Aaron's Party: Live in Concert is teen pop star Aaron Carter's first concert DVD and third video release overall, released in 2001. The video peaked at #1 at US Billboard Top Music Video charts. The DVD was certified Platinum by RIAA on September 5, 2001.

Synopsis
The video features Aaron in concert at Disney MGM Studios performing songs from his 2000 album, Aaron's Party (Come Get It) among two others; "Life Is a Party" (from the animated film Rugrats in Paris and on the international edition of the album) and a non-album track, "One for the Summer".

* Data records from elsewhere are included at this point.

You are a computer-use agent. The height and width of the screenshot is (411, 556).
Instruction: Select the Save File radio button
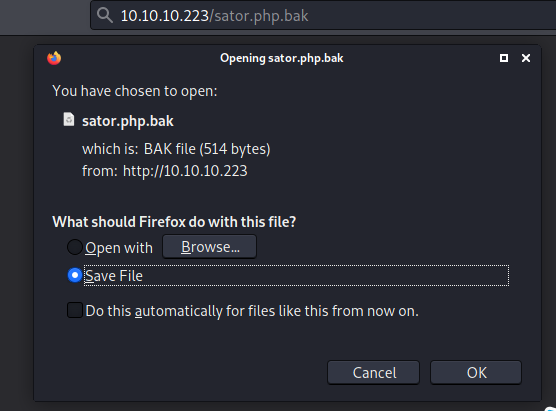(75, 276)

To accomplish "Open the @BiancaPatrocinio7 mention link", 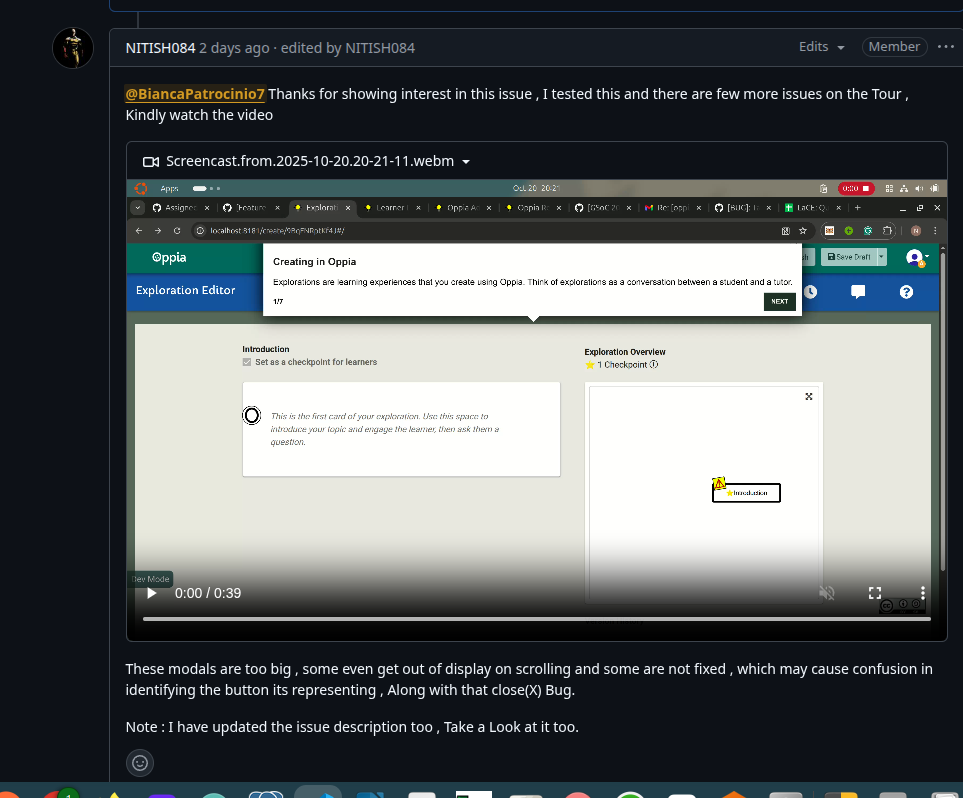I will [195, 94].
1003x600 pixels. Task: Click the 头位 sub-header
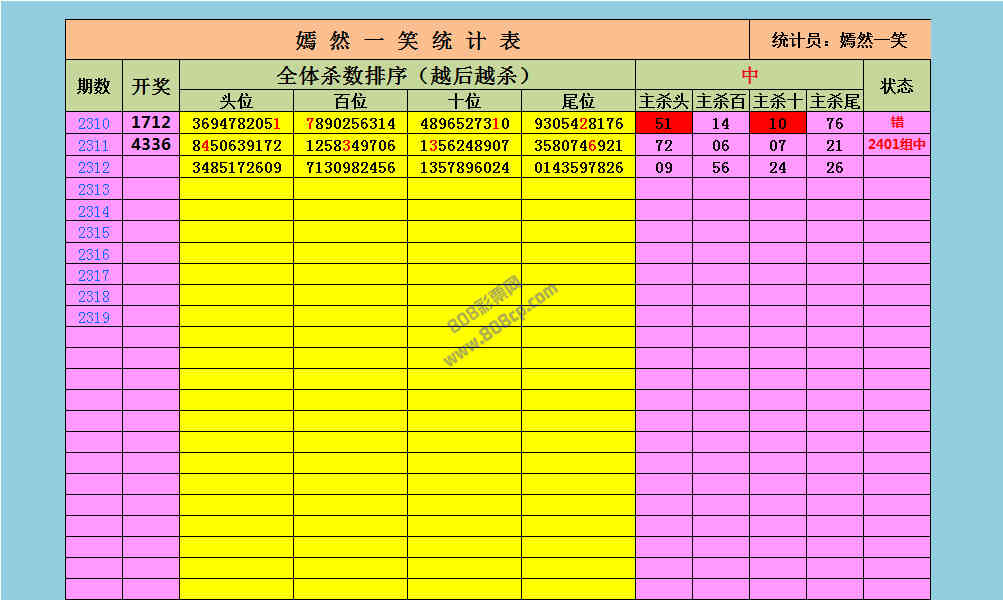click(236, 101)
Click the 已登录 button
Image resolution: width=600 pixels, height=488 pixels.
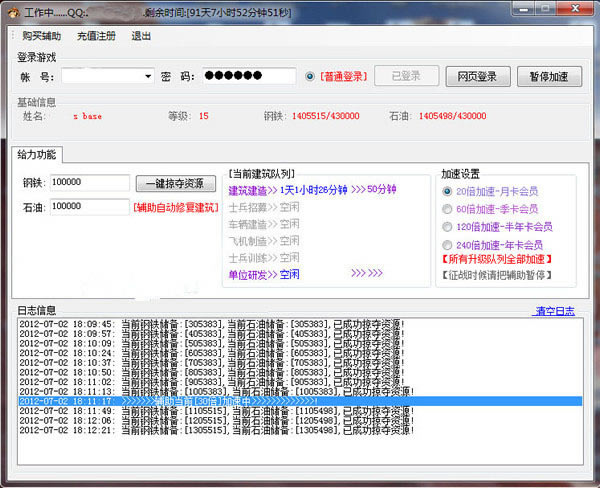tap(407, 76)
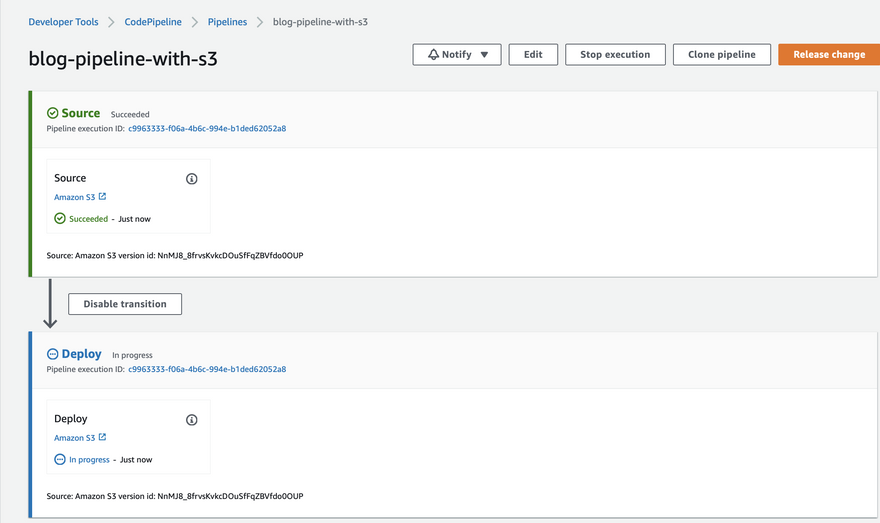Click the orange Release change button
880x523 pixels.
pos(829,55)
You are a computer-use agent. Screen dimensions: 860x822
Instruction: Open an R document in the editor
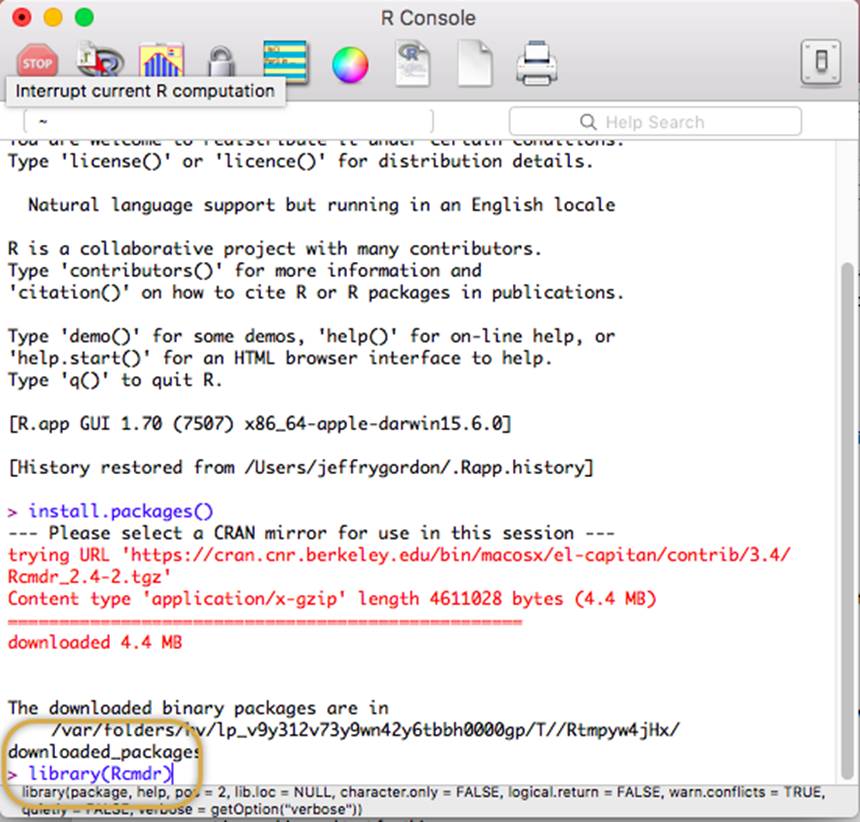[411, 64]
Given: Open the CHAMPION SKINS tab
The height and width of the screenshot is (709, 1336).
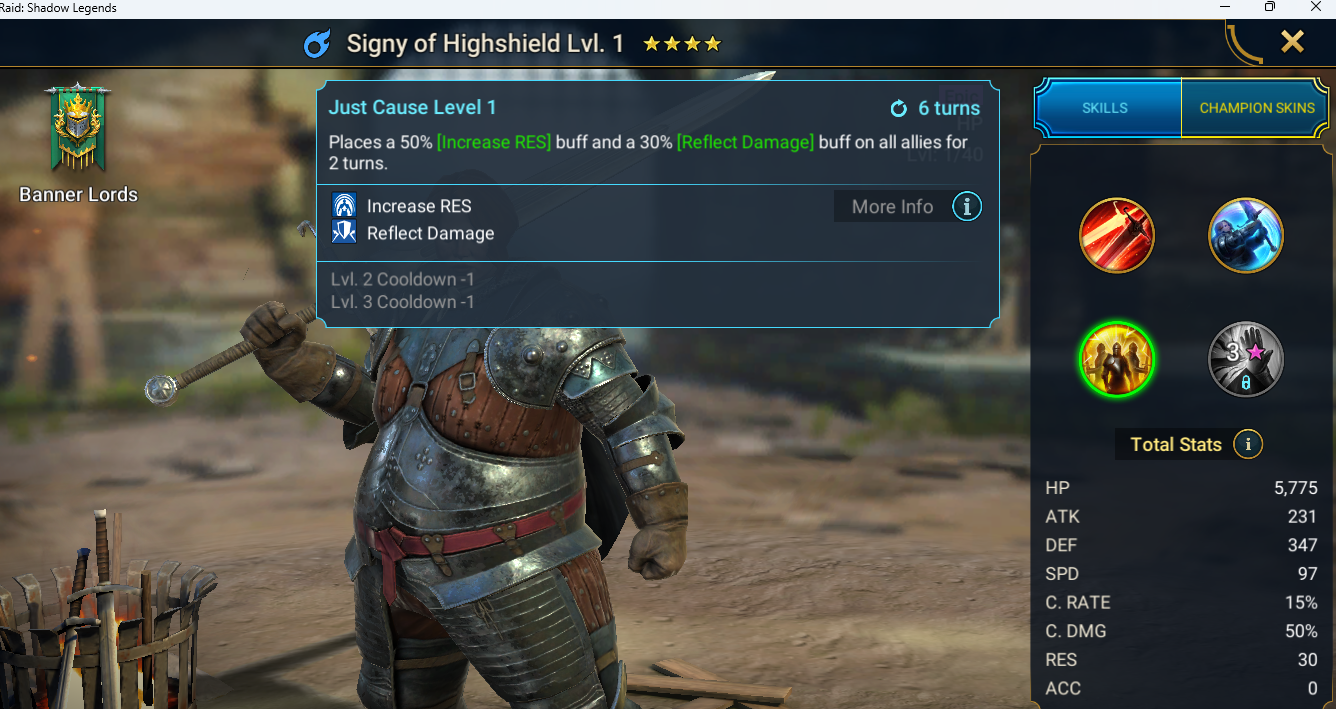Looking at the screenshot, I should click(1257, 108).
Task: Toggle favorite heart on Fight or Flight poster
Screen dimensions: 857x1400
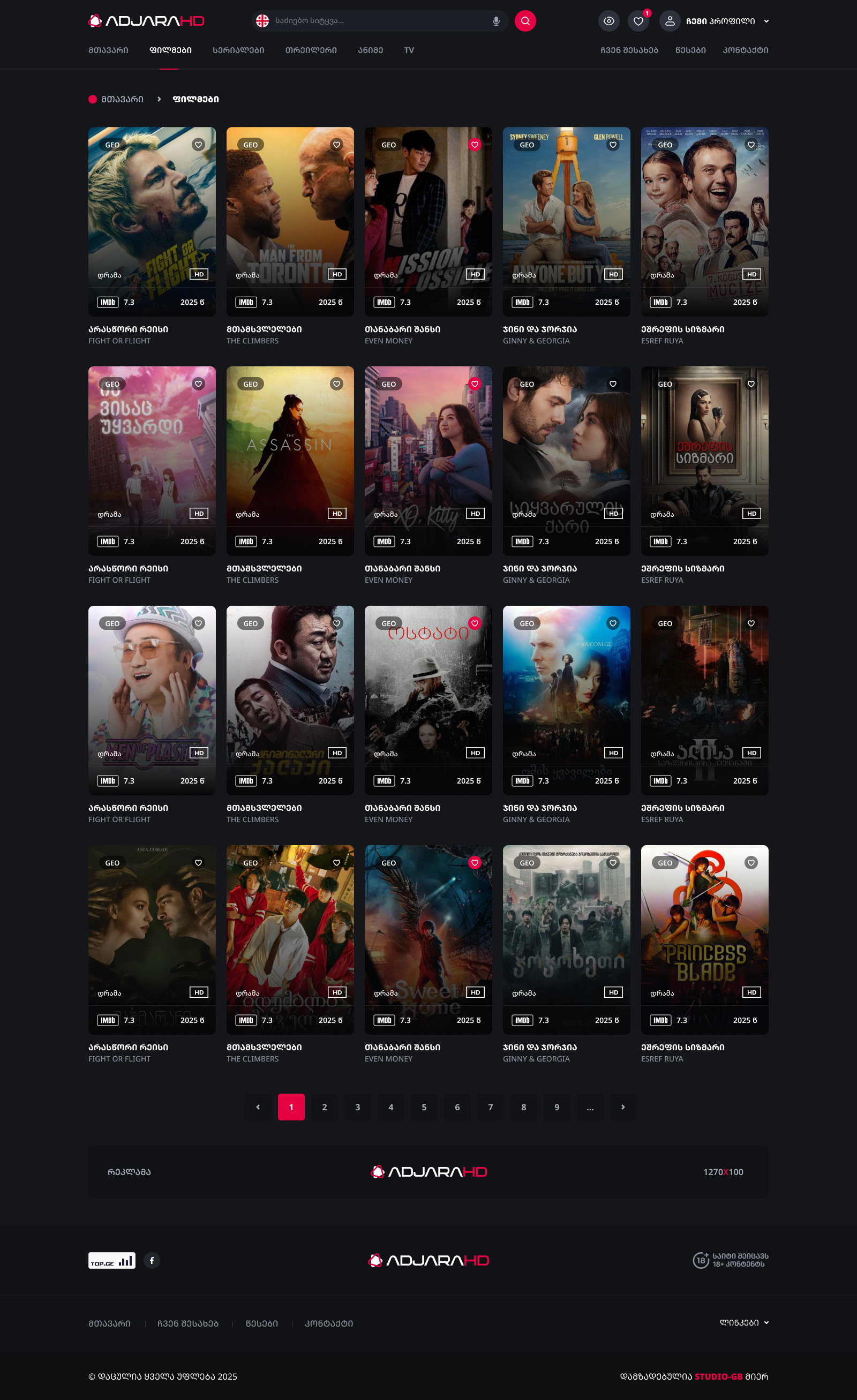Action: click(x=198, y=144)
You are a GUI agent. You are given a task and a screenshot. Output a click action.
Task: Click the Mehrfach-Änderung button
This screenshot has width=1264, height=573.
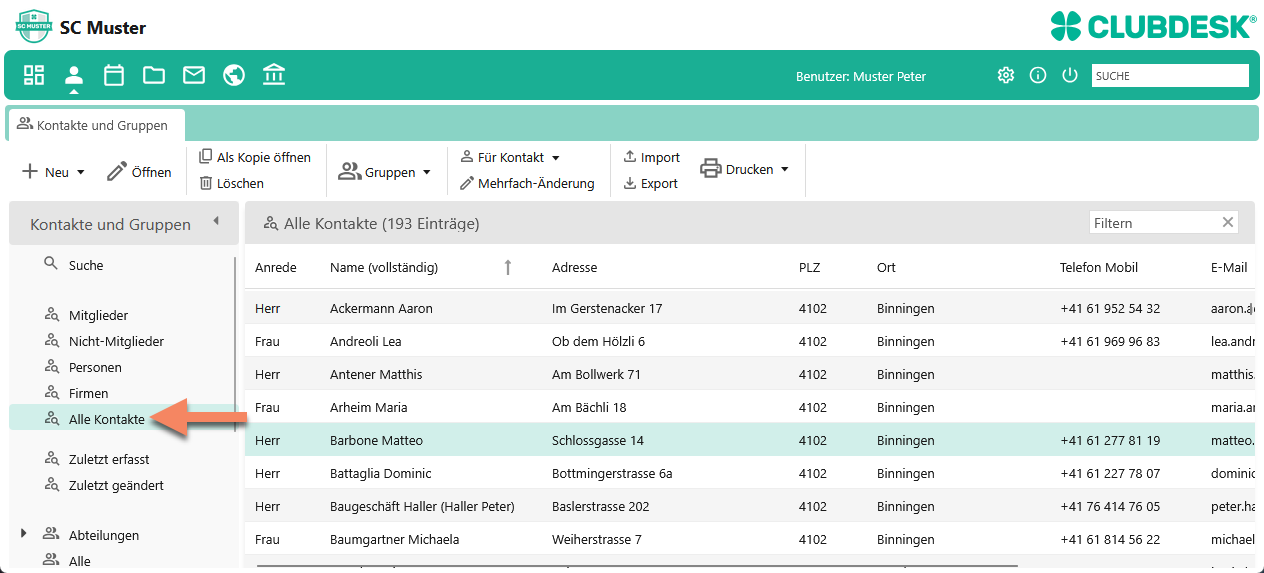pos(527,183)
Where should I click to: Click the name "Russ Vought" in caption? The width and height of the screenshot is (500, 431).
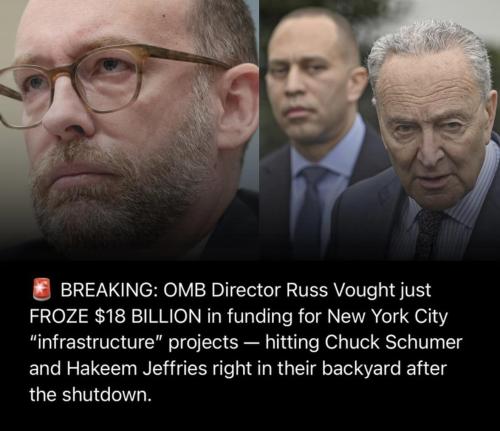click(339, 291)
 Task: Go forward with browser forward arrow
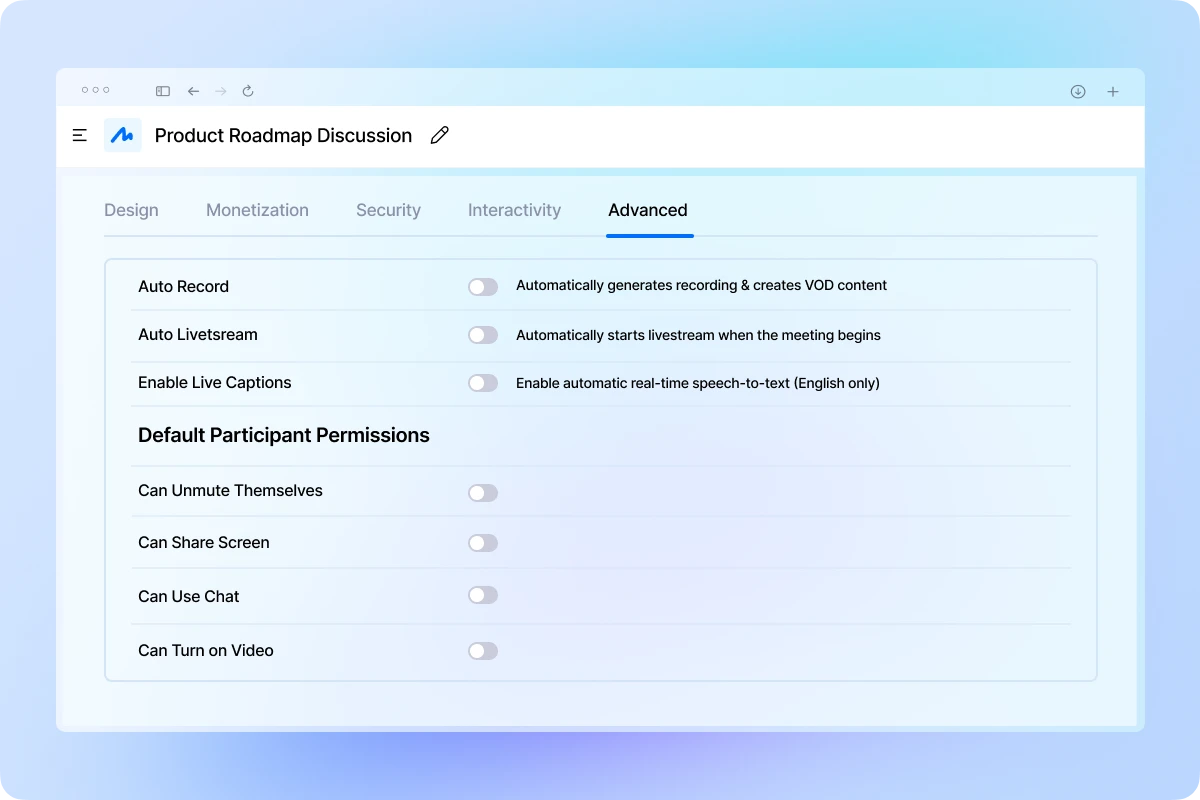(221, 91)
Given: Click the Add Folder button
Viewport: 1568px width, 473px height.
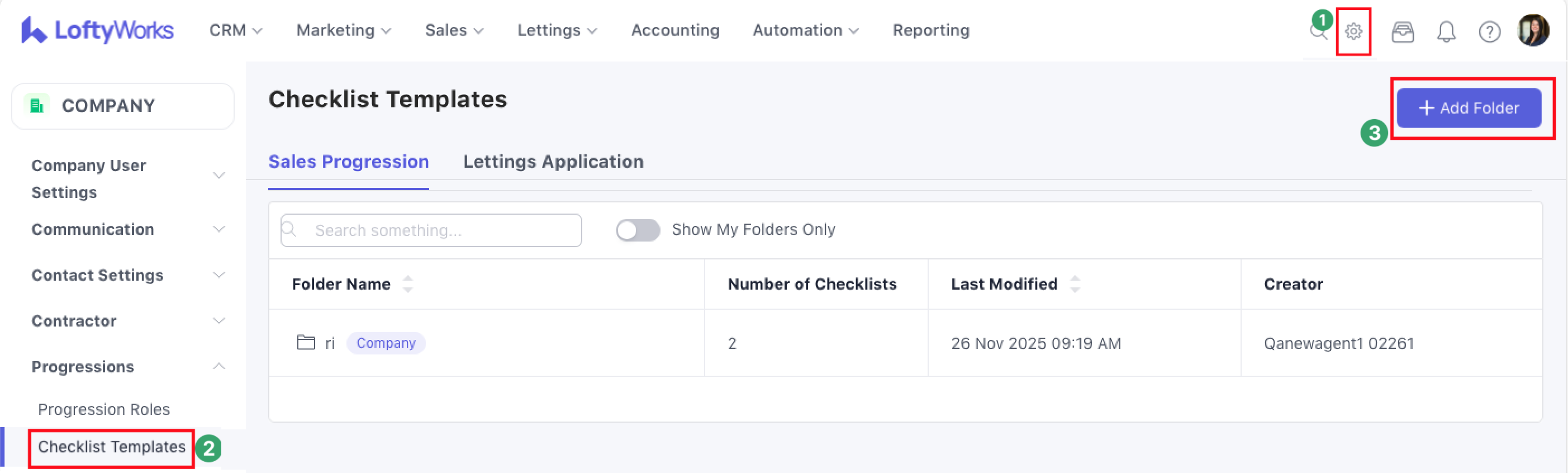Looking at the screenshot, I should coord(1468,108).
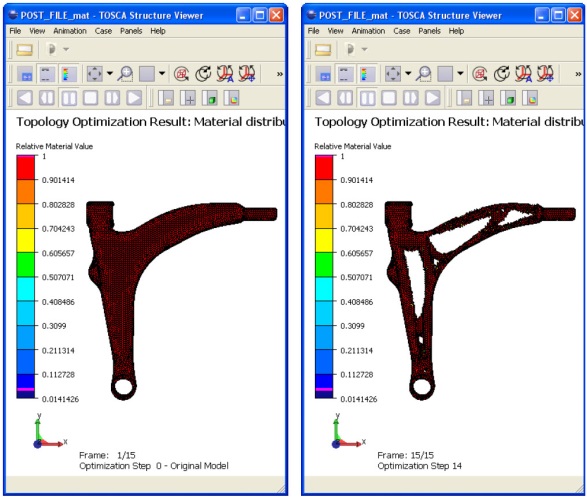Click zoom magnifier icon in left viewer

125,74
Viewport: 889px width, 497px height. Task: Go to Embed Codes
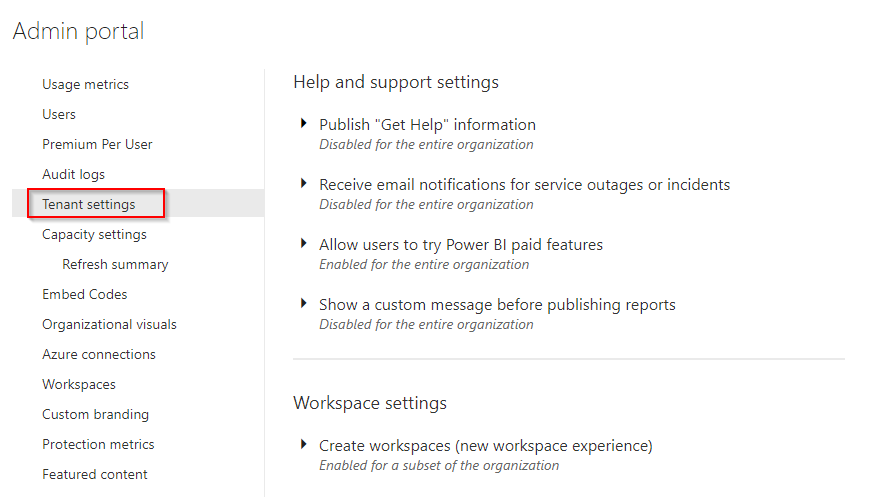[84, 295]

Disney Channel aired the concert four months before it went to DVD and VHS with the same performance and behind-the-scenes clips of Aaron having fun at Disney World, but it also aired the Samantha Mumba performance at the concert, whereas the DVD omits Mumba performing and adds additional features along with the concert and Disney World clips.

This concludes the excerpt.